Before: HALL, WIGGINS, and KLEINFELD, Circuit Judges.


MEMORANDUM** 

Chia's argument on appeal is that the evidence was insufficient, because no rational trier of fact could have believed the INS agent's testimony that she remembered Chia, out of the hundreds of applicants she sees. We disagree. She was asked how she could remember Chia out of all the people she saw. She testified that she especially remembered Chia, because "he was dressed very nicely" compared with most of the people she sees, and "I also thought that he was cute--I thought he was attractive."

Q. Do you remember seeing the defendant at the ceremony?

A. Yes, I do.

Q. Why is it that you can remember the defendant from that ceremony?

A. The reason that I remembered seeing him there was, first of all, because he was dressed very nicely. A lot of the people that we deal with normally did not--don't have the type of clothing that this man had at the time. As you can tell now, he's dressed really nice, he has nice clothing. And I also thought that he was cute--I thought he was attractive.

A rational trier of fact could conclude that the INS officer did indeed recall asking Chia about his answers on the form, and that he answered her questions falsely, in order to hide his felony charges from her. The INS officer testified that she asked Chia to explain his "Yes--traffic tickets" answer:

Q. All right. Do you remember interviewing Mr. Chia?

A. Yes, I do.

Q. And why is that?

A. Because of that fact that he--as I mentioned before, he was kind of smiling when I asked him about if he had any other problems. He had wrote speeding ticket--he answered yes and then speeding ticket. I went back and asked him was speeding ticket the only thing that you had been involved, any other problems with the law, going through the question, and he said no. But he was kind of--you know, he had kind of a smile on his face, like no.

* Assignment 1
Reproduce the passage of the court memorandum on Chia's appeal that opens with the words containing "Q. Why is it" and closes with "why is that?".
* Assignment 2
Carry on the court memorandum on Chia's appeal, picking up after its last sentence.
The records aren't needed to work from the court memorandum.

* Material shown
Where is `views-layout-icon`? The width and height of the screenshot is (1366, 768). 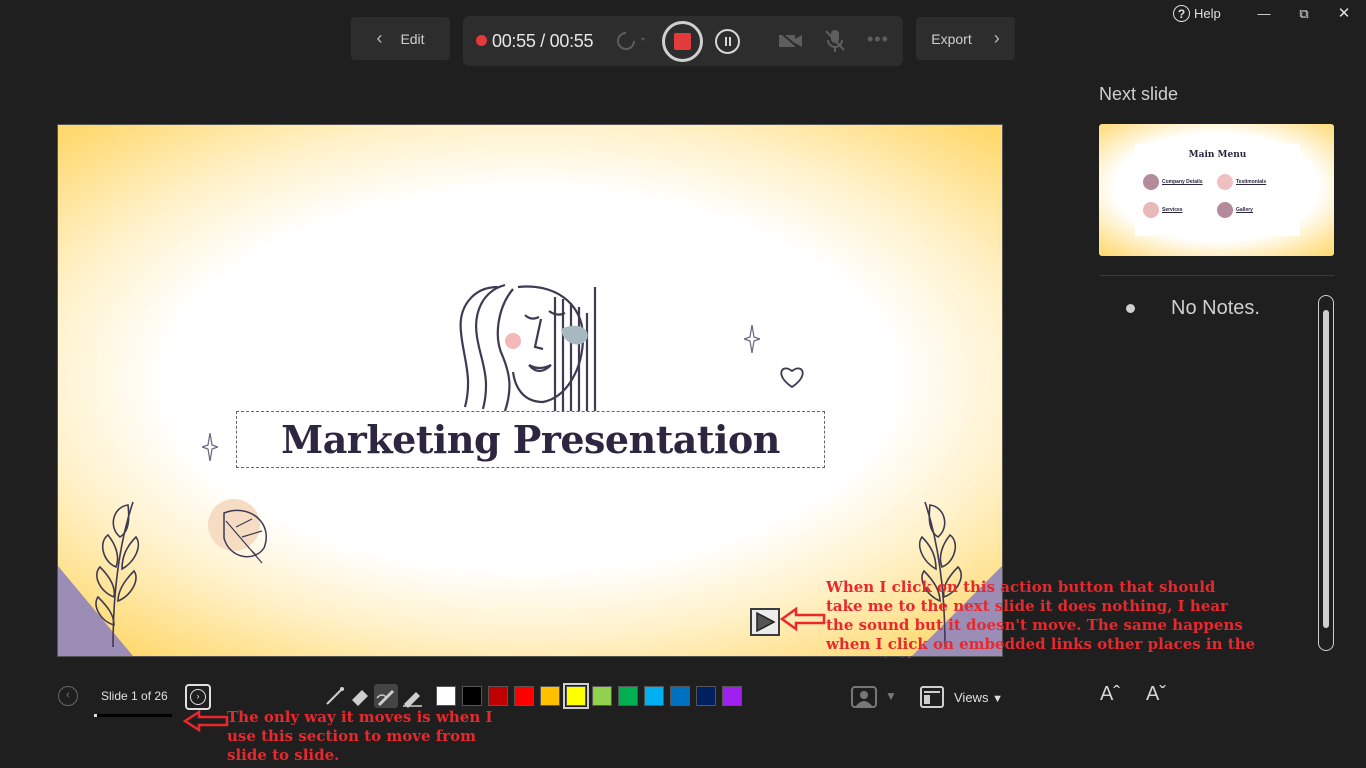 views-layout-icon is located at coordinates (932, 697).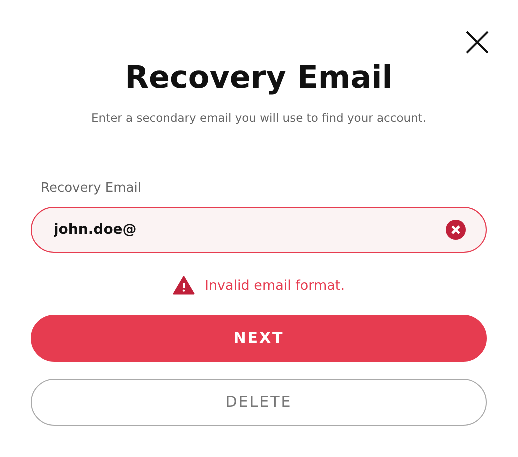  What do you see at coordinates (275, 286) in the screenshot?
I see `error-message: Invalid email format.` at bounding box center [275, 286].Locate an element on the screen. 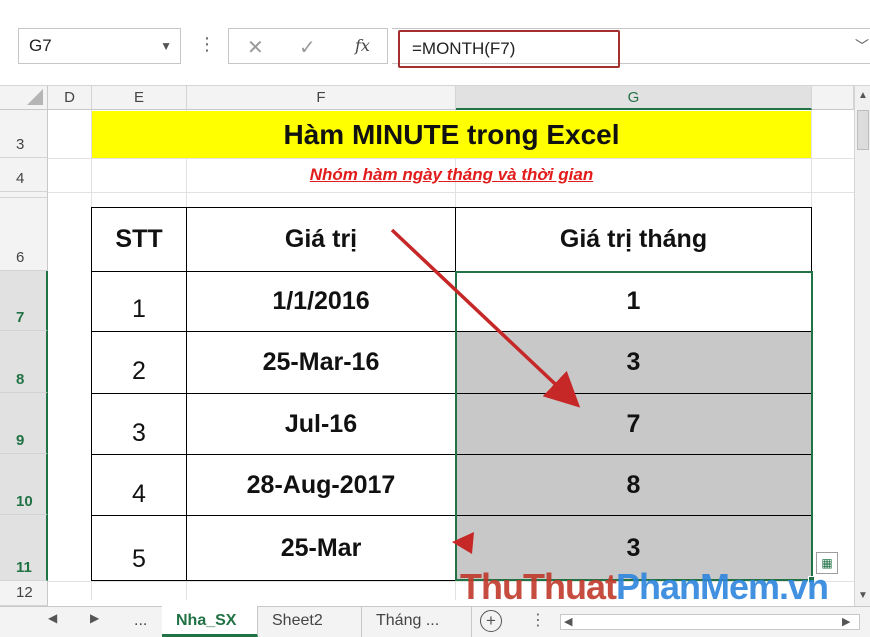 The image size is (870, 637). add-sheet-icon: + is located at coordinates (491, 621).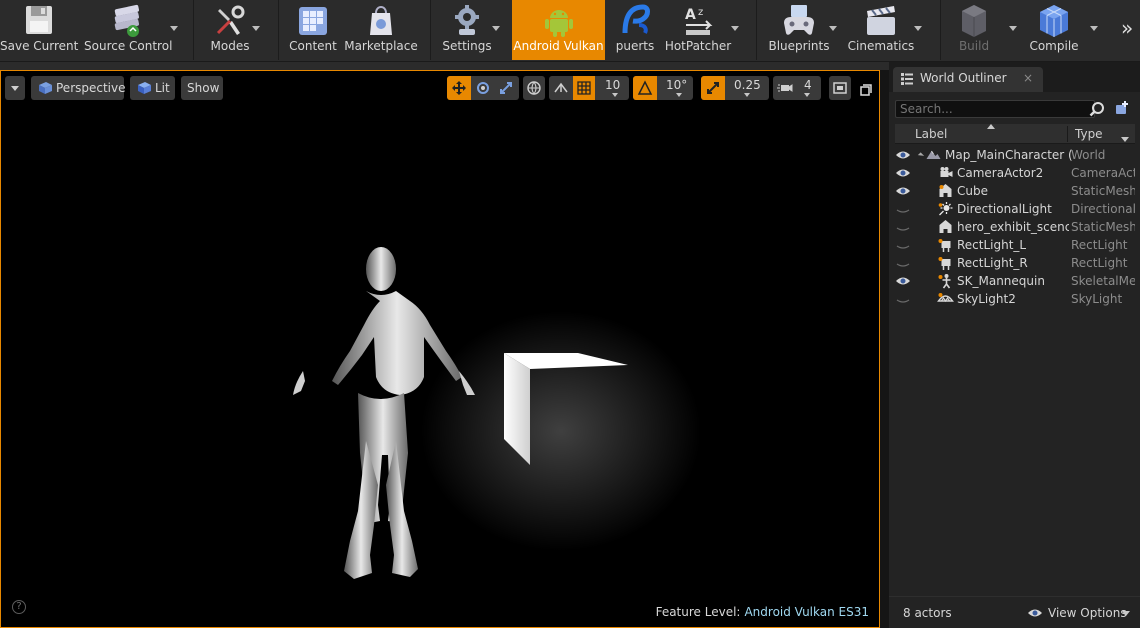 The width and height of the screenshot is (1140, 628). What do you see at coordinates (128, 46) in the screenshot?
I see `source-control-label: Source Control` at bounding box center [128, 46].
---
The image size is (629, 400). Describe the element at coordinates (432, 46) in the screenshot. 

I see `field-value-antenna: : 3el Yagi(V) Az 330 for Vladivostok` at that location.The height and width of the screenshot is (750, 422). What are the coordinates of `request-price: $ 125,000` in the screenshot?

* Written answer 1
Q. Why is it that you can remember the defendant from that ceremony?

A. The reason that I remembered seeing him there was, first of all, because he was dressed very nicely. A lot of the people that we deal with normally did not--don't have the type of clothing that this man had at the time. As you can tell now, he's dressed really nice, he has nice clothing. And I also thought that he was cute--I thought he was attractive.

A rational trier of fact could conclude that the INS officer did indeed recall asking Chia about his answers on the form, and that he answered her questions falsely, in order to hide his felony charges from her. The INS officer testified that she asked Chia to explain his "Yes--traffic tickets" answer:

Q. All right. Do you remember interviewing Mr. Chia?

A. Yes, I do.

Q. And why is that?

* Written answer 2
"We review the sufficiency of the evidence in the light most favorable to the prosecution to determine whether 'any reasonable trier of fact could have found the essential element of the crime beyond a reasonable doubt.' " United States v. Kuball, 976 F.2d 529, 531 (9th Cir. 1992). Motions for a judgment of acquittal based on insufficiency of evidence are reviewed for plain error when the defendant fails to renew the motion at the close of his case. Id. On review for the sufficiency of evidence, we "must respect the exclusive province of the jury to determine the credibility of witnesses, resolve evidentiary conflicts, and draw reasonable inferences from proven facts, by assuming that the jury resolved all such matters in a manner which supports the verdict." United States v. Gillock, 886 F.2d 220, 222 (9th Cir. 1989). The jury was entitled to believe Ms. Price and not believe Chia. See United States v. Ramirez-Jiminez, 967 F.2d 1321, 1328 (9th Cir. 1992). Since there was no error, we need not address the government's argument that if there was error, it was not plain.

AFFIRMED.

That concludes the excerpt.